Cryptanalysis of three quantum money schemes

Abstract

We investigate the security assumptions behind three public-key quantum money schemes. Aaronson and Christiano proposed a scheme based on hidden subspaces of the vector space $$\mathbb {F}_2^n$$ F 2 n in 2012. It was conjectured by Pena et al. (IACR international workshop on public-key cryptography, pp 194–213. Springer, 2015) that the hard problem underlying the scheme can be solved in quasi-polynomial time. We confirm this conjecture, and hence prove that the scheme is insecure, by giving a polynomial time quantum algorithm for the underlying problem. Our algorithm is based on computing the Zariski tangent space of a random point in the hidden subspace.
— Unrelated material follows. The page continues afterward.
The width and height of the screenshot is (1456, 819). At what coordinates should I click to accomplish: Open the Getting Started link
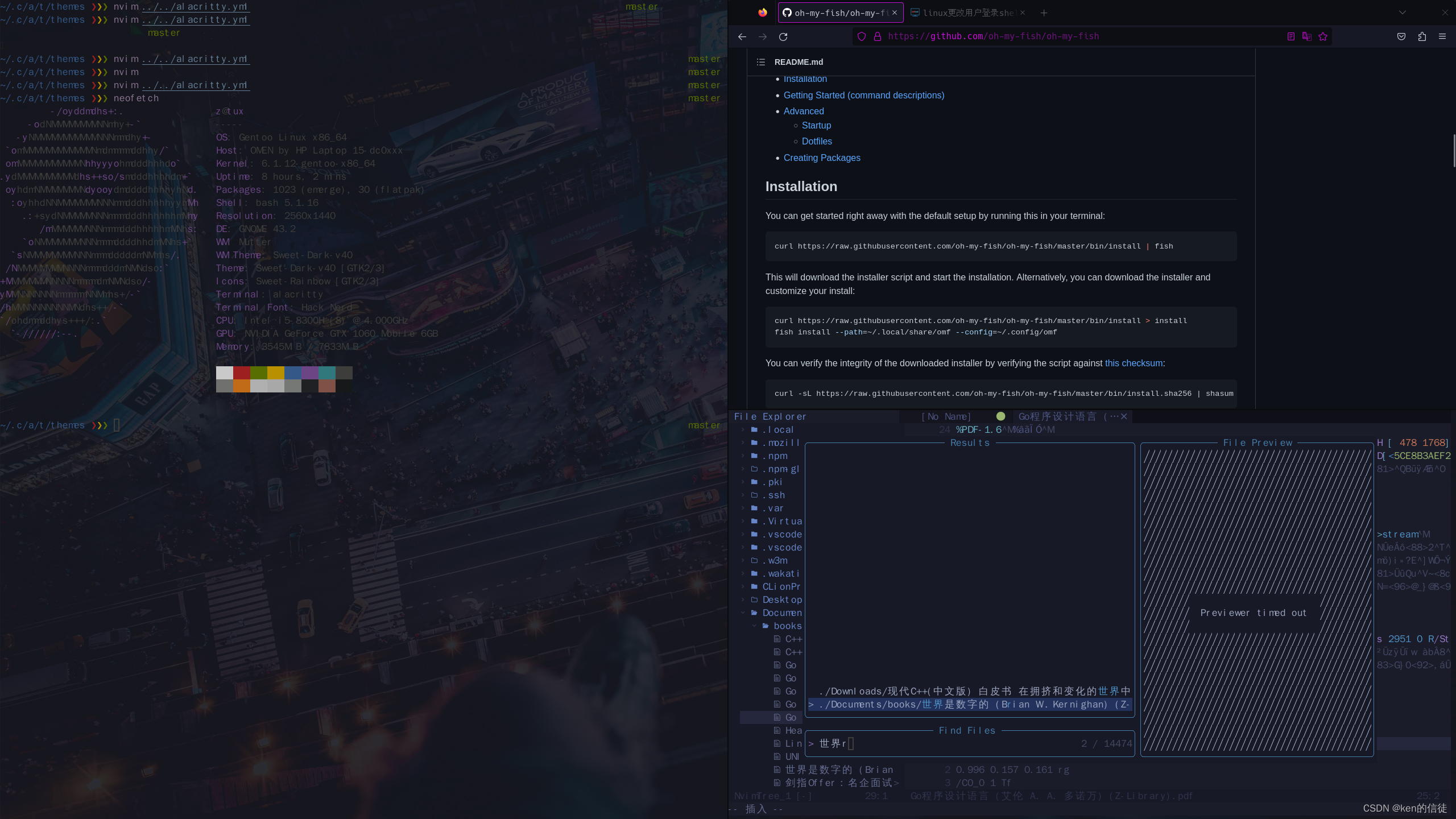click(863, 95)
Zhandry (Quantum lightning never strikes the same state twice 11, 2017. https://eprint.iacr.org/2017/1080/20171110:155027 ) proposed a scheme based on multivariate hash functions. We prove that Zhandry’s scheme is insecure by giving a polynomial time quantum algorithm for cloning a money state with high probability. Our algorithm uses the verification circuit of the scheme to produce a banknote from a given serial number. Kane et al. (Quantum money from quaternion algebras, 2021. arXiv:2109.12643 ) proposed a scheme based on quaternion algebras. The underlying hard problem in their scheme is cloning a quantum state that represents an eigenvector of a set of Hecke operators. We give a polynomial time quantum reduction from this hard problem to a linear algebra problem. Although our reduction does not break this scheme, the latter problem is much easier to understand, and we hope that our reduction opens new avenues to future cryptanalyses of the scheme.